## Begin Exercise data

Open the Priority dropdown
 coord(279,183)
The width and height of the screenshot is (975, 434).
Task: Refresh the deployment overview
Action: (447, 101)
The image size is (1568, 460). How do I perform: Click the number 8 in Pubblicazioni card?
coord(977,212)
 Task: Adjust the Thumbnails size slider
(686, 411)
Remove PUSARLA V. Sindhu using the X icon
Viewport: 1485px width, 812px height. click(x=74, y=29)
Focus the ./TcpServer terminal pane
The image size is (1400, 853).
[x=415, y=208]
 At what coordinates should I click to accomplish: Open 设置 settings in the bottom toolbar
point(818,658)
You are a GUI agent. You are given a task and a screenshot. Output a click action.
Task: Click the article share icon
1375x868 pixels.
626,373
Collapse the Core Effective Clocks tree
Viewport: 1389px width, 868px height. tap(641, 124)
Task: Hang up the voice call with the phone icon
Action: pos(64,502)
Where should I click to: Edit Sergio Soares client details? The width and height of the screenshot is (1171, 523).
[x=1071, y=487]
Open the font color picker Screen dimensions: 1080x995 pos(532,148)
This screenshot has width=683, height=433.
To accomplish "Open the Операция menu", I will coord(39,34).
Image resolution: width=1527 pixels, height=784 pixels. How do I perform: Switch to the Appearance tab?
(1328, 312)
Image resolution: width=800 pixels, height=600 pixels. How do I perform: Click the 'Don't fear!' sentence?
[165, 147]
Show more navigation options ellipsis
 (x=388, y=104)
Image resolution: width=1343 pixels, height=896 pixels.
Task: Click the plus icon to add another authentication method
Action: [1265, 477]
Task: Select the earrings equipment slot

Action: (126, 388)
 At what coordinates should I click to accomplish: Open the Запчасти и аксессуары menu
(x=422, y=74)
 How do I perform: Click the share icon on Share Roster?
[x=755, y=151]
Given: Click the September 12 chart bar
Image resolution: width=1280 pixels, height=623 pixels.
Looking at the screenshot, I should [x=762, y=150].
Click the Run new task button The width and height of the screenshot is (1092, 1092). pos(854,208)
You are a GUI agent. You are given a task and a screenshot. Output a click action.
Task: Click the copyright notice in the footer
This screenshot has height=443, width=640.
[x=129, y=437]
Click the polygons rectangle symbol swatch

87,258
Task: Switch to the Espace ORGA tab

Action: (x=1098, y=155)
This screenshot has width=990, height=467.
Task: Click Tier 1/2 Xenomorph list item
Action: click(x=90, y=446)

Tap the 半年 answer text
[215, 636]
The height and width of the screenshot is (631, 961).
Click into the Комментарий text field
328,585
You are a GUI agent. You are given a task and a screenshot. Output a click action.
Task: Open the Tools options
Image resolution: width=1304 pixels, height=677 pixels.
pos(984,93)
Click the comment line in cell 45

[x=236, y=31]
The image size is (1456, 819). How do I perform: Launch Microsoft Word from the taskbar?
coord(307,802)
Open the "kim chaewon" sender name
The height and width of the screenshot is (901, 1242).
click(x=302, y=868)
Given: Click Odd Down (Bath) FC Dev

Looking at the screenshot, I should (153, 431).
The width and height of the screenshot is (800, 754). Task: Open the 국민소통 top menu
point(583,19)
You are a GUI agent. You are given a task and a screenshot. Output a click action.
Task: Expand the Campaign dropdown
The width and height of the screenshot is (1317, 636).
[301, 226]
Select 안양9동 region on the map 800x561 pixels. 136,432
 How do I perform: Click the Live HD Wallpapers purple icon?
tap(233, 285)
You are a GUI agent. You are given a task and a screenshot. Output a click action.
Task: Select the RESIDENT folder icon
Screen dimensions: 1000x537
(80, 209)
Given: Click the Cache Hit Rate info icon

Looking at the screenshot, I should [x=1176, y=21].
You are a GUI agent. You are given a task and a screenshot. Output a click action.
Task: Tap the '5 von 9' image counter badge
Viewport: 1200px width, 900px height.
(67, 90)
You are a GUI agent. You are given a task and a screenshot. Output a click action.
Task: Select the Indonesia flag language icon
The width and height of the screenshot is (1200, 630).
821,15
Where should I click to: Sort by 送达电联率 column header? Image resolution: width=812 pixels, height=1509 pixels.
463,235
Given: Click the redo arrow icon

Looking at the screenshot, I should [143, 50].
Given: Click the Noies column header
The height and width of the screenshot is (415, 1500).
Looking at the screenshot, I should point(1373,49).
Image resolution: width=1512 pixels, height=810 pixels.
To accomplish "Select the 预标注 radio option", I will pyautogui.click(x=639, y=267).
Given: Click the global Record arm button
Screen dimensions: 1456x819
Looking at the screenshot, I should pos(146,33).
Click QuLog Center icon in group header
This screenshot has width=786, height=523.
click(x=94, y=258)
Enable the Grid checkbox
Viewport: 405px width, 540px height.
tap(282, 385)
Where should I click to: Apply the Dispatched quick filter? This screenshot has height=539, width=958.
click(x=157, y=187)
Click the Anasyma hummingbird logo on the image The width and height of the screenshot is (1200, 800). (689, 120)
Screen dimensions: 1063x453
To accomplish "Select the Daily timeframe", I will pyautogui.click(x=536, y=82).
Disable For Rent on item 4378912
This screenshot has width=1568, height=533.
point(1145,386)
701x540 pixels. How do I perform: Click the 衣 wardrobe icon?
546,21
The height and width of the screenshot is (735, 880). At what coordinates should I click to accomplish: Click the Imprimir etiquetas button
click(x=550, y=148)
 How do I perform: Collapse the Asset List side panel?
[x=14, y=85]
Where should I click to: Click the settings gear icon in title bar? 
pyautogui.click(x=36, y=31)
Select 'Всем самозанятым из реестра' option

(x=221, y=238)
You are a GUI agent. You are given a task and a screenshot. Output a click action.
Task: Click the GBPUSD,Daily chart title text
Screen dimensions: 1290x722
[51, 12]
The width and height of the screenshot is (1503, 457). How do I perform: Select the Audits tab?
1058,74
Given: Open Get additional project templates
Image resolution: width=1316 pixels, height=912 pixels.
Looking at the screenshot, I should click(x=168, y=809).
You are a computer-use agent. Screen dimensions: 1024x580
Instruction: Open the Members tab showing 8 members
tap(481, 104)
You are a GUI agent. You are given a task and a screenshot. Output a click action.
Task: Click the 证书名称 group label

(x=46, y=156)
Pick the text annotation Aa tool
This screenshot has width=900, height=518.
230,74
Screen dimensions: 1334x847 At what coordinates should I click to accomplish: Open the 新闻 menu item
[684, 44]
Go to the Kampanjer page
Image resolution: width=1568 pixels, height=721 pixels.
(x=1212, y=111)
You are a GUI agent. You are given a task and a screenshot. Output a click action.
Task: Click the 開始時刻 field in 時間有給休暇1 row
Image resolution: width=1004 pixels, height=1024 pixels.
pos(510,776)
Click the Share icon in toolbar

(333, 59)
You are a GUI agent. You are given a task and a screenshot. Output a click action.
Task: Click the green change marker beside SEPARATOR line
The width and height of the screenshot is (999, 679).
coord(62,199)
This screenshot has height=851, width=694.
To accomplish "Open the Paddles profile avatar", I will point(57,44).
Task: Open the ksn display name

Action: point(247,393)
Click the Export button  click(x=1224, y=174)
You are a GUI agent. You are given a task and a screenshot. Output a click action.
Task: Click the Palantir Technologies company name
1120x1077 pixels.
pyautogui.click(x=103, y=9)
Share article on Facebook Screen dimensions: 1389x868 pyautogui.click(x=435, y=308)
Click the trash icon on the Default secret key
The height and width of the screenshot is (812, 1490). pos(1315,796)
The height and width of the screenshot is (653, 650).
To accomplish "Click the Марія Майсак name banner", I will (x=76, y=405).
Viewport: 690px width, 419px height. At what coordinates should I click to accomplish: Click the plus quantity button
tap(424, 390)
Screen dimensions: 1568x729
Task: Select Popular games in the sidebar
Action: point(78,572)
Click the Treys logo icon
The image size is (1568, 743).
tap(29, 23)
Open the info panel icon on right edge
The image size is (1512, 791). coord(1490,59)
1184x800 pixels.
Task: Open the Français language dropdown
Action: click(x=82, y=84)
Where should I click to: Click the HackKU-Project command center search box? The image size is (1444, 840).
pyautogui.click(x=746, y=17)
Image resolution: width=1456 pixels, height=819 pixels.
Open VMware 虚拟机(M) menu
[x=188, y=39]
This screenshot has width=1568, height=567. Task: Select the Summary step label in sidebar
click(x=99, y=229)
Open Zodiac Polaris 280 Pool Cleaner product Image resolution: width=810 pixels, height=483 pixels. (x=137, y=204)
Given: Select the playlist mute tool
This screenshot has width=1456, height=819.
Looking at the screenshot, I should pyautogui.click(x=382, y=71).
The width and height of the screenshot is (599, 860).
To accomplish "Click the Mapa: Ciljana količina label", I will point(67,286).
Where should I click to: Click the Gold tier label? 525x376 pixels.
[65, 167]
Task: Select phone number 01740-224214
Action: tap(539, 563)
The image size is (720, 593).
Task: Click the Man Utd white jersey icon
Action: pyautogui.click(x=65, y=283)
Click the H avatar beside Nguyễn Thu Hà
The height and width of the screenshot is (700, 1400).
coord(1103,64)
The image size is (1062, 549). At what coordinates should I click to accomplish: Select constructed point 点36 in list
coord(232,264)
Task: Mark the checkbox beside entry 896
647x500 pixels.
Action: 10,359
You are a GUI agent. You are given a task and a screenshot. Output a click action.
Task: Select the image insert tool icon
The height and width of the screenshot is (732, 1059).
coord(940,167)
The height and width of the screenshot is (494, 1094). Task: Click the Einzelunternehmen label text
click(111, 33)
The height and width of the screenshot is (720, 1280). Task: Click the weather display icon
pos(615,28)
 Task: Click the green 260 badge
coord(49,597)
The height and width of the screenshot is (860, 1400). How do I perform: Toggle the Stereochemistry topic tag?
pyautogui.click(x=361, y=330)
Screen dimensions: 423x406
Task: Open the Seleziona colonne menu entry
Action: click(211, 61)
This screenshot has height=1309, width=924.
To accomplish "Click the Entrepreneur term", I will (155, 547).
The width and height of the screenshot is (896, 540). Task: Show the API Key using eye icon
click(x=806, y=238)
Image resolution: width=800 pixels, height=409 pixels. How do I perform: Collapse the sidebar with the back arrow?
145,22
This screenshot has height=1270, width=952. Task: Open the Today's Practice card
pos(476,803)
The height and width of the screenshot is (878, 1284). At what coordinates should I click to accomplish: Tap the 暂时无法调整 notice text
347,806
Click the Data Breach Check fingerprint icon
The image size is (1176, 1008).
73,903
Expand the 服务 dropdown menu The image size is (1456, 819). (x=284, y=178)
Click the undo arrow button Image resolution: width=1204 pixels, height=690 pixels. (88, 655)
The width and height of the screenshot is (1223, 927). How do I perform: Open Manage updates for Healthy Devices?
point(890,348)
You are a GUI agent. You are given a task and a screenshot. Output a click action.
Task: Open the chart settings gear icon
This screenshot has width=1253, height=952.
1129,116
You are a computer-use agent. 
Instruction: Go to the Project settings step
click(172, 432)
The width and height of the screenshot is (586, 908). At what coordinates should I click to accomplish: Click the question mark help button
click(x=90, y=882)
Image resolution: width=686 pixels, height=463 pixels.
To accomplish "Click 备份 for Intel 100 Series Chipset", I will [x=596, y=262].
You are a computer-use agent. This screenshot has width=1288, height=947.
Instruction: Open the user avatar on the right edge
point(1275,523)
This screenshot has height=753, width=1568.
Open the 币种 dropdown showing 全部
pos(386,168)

## End Exercise data

Retype every row from the one containing "You are a computer-use agent. This" down to the last of the rows, reproducing each without alteration.

You are a computer-use agent. This screenshot has width=1288, height=947.
Instruction: Open the user avatar on the right edge
point(1275,523)
This screenshot has height=753, width=1568.
Open the 币种 dropdown showing 全部
pos(386,168)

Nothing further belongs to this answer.